その日、鈴木は午前中の仕事を終え、ぼちぼち昼食にしようと定食屋に立ち寄った。何を食べようかと壁に掛けてあるメニュー表を見ていると、そこに誤表記を発見し店主に指摘した。


「オヤジさん、あそこに書かれてあるメニュー、『チャハハーン』になってますよ」


「あ、本当だ」


店主は苦笑いしながらマジックを取り出すと、『チャハハーン』と書かれてあった文字を『チャハーン』に訂正した。


「いや、オヤジさん、『チャハーン』じゃなくて『チャーハン』だよ」


「え、いや、『チャハーン』ですよ」


店主は当然のように言った。その後、店にやってきたサラリーマンが「オヤジさん、『チャハーン』一つ」と注文しているのを聞いた鈴木は、「自分が今まで『チャーハン』だと思っていたのは『チャハーン』だったのか」と衝撃を受けたのだった。
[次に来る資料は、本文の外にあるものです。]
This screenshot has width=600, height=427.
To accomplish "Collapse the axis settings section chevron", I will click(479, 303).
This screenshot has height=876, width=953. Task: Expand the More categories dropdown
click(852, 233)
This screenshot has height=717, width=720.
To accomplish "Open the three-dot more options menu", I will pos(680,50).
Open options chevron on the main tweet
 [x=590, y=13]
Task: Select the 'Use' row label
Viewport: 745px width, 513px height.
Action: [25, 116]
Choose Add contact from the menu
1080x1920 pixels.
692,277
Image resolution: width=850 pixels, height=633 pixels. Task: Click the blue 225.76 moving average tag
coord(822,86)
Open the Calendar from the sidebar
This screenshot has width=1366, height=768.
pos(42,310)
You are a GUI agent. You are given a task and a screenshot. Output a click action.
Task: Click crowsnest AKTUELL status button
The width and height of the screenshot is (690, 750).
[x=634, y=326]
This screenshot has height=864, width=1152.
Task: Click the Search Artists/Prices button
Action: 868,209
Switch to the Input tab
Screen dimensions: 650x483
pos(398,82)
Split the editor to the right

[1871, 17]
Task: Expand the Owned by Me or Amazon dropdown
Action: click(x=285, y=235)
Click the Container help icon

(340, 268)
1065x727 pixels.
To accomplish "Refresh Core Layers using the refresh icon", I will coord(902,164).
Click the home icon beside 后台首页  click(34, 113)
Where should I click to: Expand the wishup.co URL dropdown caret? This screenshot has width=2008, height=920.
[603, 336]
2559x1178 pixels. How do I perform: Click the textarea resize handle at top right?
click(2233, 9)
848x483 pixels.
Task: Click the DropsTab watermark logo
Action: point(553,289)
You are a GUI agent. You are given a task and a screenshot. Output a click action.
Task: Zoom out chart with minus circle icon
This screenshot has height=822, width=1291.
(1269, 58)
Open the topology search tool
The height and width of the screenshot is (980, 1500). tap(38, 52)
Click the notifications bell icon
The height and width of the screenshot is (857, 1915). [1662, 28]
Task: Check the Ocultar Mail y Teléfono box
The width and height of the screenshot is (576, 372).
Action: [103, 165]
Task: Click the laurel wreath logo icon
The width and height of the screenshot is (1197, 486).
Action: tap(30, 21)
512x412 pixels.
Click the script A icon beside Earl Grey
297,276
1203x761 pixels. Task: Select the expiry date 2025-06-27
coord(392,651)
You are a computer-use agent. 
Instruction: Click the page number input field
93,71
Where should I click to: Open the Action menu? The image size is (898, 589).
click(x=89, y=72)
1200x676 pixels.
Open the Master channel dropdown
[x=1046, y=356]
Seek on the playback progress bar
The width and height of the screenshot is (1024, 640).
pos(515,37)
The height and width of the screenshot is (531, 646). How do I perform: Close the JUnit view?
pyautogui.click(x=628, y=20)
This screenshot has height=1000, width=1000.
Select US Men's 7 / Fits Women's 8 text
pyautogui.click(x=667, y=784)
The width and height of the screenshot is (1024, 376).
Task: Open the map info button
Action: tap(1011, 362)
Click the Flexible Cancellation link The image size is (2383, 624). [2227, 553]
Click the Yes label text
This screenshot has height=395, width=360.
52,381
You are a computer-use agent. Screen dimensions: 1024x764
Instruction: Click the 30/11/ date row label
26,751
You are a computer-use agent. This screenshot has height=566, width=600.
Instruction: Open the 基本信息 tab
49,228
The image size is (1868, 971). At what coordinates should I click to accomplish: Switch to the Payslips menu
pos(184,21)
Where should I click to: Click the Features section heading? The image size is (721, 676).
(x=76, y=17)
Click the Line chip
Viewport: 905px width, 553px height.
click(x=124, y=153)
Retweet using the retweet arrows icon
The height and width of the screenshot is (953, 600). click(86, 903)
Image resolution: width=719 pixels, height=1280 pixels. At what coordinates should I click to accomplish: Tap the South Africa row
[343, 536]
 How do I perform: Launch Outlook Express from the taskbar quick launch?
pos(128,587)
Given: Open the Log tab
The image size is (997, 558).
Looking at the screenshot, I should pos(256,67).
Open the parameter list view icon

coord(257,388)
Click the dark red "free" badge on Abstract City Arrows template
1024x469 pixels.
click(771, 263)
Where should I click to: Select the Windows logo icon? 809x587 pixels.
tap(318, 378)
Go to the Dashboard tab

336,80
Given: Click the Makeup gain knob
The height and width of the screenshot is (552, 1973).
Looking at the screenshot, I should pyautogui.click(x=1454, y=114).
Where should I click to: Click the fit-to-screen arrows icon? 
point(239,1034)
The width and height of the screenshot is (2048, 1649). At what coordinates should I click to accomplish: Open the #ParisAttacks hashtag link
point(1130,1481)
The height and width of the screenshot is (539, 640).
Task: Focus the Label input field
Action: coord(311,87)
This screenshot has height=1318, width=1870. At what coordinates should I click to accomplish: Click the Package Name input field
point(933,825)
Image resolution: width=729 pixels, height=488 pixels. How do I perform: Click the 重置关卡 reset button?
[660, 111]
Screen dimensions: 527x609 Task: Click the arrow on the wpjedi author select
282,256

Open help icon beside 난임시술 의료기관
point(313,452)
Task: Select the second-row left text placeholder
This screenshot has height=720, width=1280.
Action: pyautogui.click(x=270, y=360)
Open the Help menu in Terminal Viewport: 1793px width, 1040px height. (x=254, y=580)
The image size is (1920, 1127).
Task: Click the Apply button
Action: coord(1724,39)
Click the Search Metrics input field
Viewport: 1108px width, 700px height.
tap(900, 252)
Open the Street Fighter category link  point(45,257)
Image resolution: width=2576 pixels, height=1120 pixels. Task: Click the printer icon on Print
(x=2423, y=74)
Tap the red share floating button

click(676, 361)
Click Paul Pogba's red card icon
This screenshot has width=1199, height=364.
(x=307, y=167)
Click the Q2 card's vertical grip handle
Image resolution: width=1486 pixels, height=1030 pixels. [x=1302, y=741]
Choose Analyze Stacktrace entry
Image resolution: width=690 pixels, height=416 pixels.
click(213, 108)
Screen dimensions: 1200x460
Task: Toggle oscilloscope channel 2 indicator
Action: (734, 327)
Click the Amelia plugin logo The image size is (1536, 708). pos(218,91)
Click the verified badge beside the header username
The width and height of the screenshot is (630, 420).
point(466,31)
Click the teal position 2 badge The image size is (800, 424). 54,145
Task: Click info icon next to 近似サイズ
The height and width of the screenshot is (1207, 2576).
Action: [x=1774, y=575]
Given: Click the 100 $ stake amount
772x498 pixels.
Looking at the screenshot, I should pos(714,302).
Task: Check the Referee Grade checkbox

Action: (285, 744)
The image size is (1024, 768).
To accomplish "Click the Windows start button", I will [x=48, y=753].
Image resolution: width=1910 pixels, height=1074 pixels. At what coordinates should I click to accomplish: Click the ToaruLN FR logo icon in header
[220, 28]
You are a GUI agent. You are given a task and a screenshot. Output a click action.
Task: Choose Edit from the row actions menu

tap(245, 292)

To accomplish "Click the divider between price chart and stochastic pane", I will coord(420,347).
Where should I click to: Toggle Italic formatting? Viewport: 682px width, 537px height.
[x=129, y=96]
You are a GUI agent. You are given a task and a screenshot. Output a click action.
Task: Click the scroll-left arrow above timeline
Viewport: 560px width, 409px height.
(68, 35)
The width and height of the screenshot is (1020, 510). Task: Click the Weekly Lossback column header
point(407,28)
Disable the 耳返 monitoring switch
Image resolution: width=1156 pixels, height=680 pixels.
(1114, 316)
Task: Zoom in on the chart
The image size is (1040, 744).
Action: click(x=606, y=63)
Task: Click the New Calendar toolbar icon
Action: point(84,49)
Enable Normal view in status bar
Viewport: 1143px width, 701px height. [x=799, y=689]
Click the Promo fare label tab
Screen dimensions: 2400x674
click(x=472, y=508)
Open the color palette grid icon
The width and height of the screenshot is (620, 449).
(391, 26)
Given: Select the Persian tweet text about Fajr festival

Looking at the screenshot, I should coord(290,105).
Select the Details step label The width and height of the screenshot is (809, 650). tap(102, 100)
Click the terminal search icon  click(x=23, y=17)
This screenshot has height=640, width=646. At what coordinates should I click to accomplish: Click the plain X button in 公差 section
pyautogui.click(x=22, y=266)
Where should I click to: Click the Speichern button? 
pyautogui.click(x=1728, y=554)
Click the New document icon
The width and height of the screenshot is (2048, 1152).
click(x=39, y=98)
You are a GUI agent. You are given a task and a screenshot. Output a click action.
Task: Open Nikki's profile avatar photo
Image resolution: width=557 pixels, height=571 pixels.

会社に戻った鈴木は、ハサミとエンピツを手に取り同僚に聞いてみた。


「これは何て名前だ?」


鈴木の妙な質問に怪訝な顔をしながらも同僚は、


「変な事を聞く奴だな。それは『ハサミ』と『エンピツ』だろ」


と、当たり前に答えた。同僚の言葉を聞いた鈴木は安堵のため息をつき、「バカな事を聞いてすまん」と午後の仕事に取りかかろうとしたところへ、上司が鈴木を呼んだ。


「おーい、『スゥズッキ』くん、ちょっといいかな?」


鈴木は、仕事を終えてからでも親に自分の名字の読みを聞こうと思った。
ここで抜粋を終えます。